▶ [Tasks to perform]
**A.** Reproduce the part of the Kruskal's algorithm text that begins at the words "In this morning’s" and stops after the words "do that now.".
**B.** Translate this sentence from the Kruskal's algorithm text into Spanish: "After demonstrating the algorithm, we showed that it always produces a spanning tree, but we have not yet shown that this spanning tree has minimal weight."

▶ [Source text]
********
Kruskal’s completed:

In this morning’s lecture we described Kruskal’s algorithm for finding a minimal weight spanning tree in a weighted graph. After demonstrating the algorithm, we showed that it always produces a spanning tree, but we have not yet shown that this spanning tree has minimal weight. We do that now.

The proof will be inductive. Let $T_0$ be the subgraph that Kruskal’s algorithm starts with, namely, all the vertices of $\Gamma$ and none of the edges. Let $T_k\subset\Gamma$ be the subgraph Kruskal’s produces after adding $k$ edges to $T_0$ . We willinductively prove that $T_k$ is contained in some minimal spanning tree of $\Gamma$ . In particular, since we know $T_{n-1}$ is a spanning tree, we see that $T_{n-1}$ will be a minimal weight spanning tree.
********
▶ [Data excerpt]
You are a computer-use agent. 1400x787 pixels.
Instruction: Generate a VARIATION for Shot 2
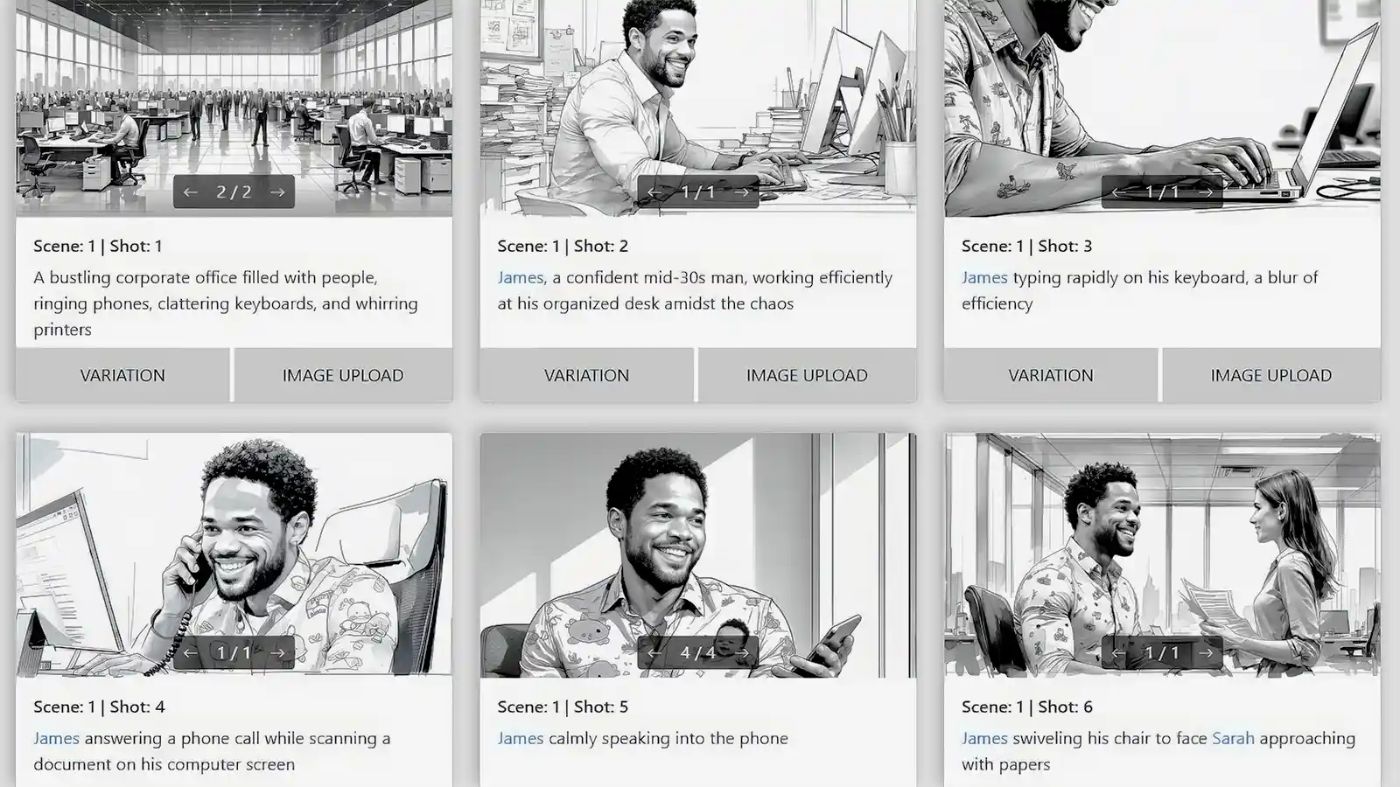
********
▶ [The replies]
**A.**
In this morning’s lecture we described Kruskal’s algorithm for finding a minimal weight spanning tree in a weighted graph. After demonstrating the algorithm, we showed that it always produces a spanning tree, but we have not yet shown that this spanning tree has minimal weight. We do that now.

**B.** Después de ilustrar el algoritmo, demostramos que siempre produce un árbol generador, pero todavía no hemos demostrado que este árbol generador tenga peso mínimo.